Mais il serait réducteur de croire que seul les gouvernements de gauche « radicale » se manifestent contre l'opération militaire menée à Gaza. «Déjà en 2009 l'opération israélienne contre Gaza « Plomb durci » avait soulevé des critiques contre l'Etat hébreu, explique Christophe Ventura, chercheur spécialiste de l'Amérique latine à l'IRIS (Institut des Relations Internationales et Stratégiques). Mais cette fois-ci, c'est historique: l'ensemble des pays de l'Amérique centrale et du sud sont sur la même ligne politique. Le Mercosur (marché commun du sud, organisation économique qui réunit l'Argentine, le Brésil, le Paraguay, l'Uruguay et le Vénézuela) qui se tenait la semaine dernière à Caracas, a débouché sur une déclaration commune condamnant l'offensive israélienne à Gaza.» 

«Nain diplomatique»

Un peu plus de deux semaines après le début de l'opération «Bordure protectrice», la présidente brésilienne, Dilma Roussef, rappelait pour consultation son ambassadeur en Israël après avoir qualifié de «massacre» l'offensive de Tsahal.

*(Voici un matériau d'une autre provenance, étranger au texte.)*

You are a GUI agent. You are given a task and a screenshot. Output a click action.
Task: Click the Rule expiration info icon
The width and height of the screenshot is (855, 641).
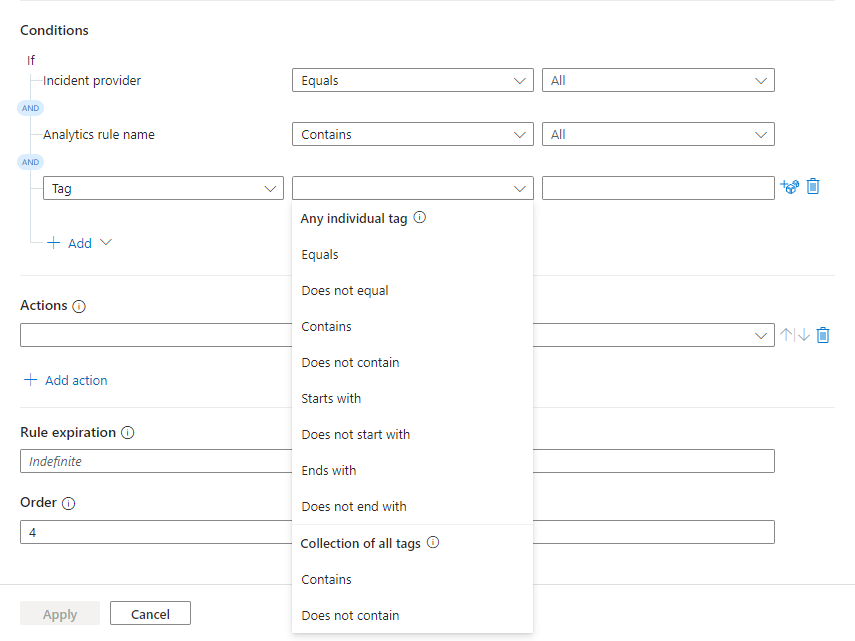pos(127,433)
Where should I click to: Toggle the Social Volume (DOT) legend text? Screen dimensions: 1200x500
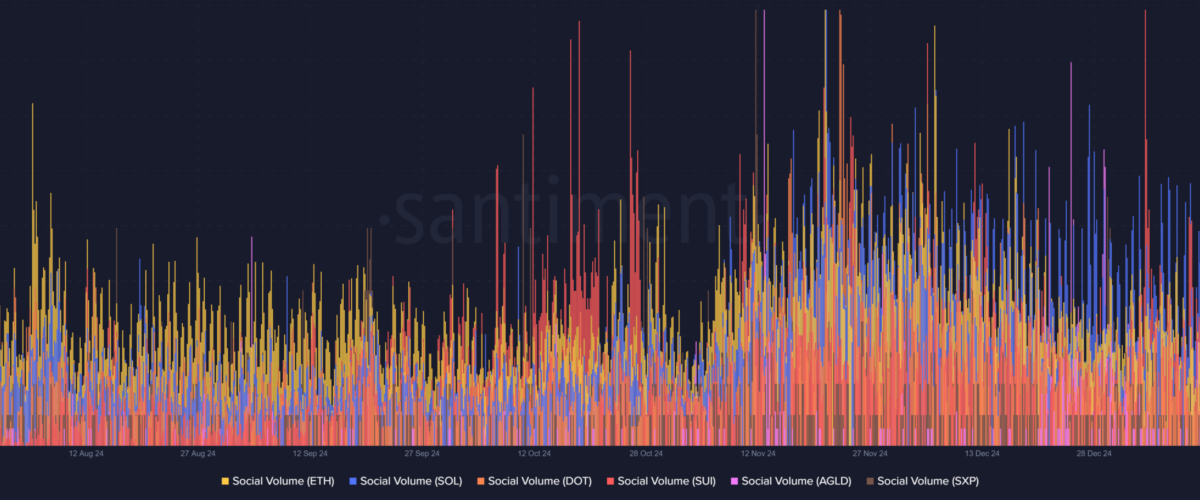539,481
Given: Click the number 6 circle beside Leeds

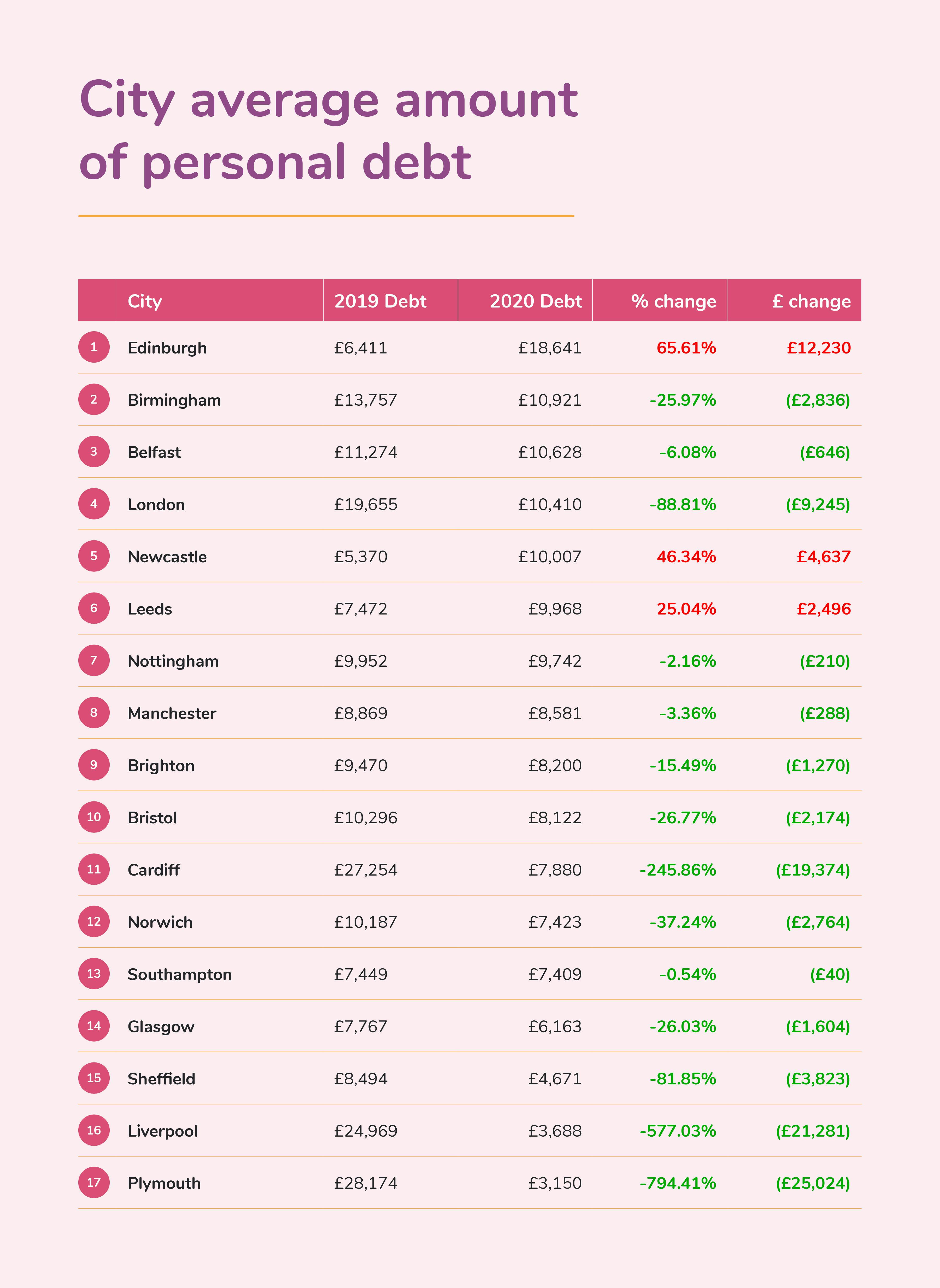Looking at the screenshot, I should tap(94, 608).
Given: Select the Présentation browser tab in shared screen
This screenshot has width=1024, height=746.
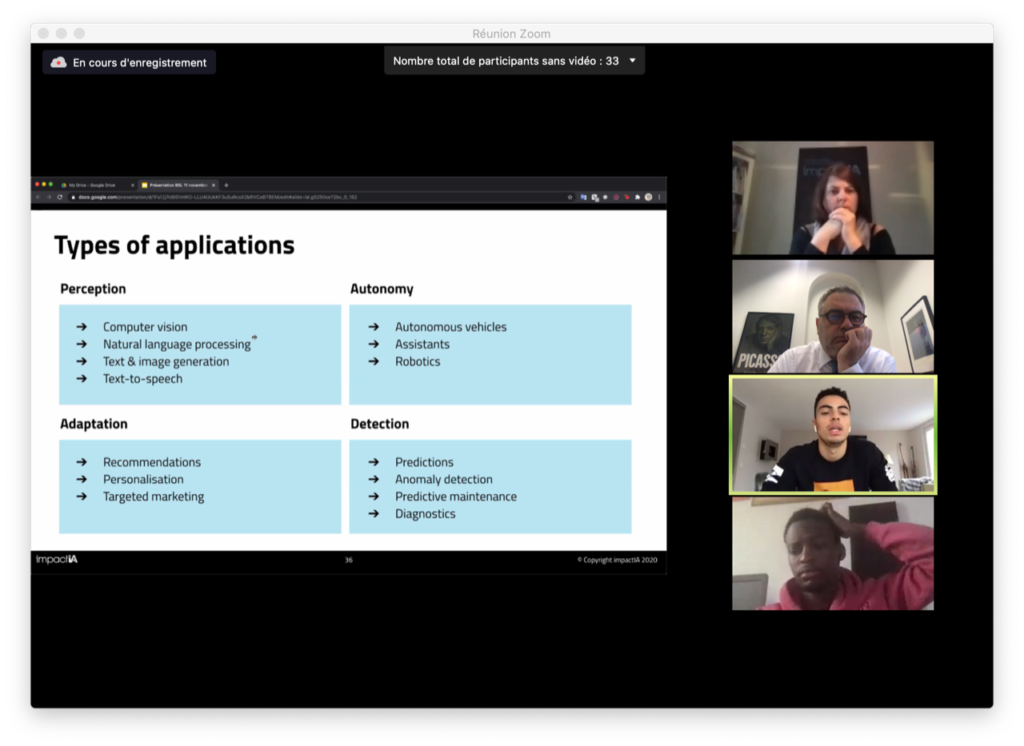Looking at the screenshot, I should (177, 185).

Israël a répondu par l'intermédiaire du porte-parole de son gouvernement, Yigal Palmor, en traitant de «nain diplomatique» le géant sud-américain.

«Le Brésil se fait le porte-voix des gouvernements qui n'acceptent pas la manière dont le droit international est piétiné en fonction des intérêts occidentaux. De plus, le pays compte assumer son statut de puissance émergeante. Il veut affermir son implication dans les grands dossiers qui agitent le monde. Il ne faut pas oublier qu'en 2010 le Brésil avait fait avec la Turquie une proposition d'accord sur le nucléaire iranien. Les Etats-Unis ont refusé mais Téhéran a accepté», explique le chercheur.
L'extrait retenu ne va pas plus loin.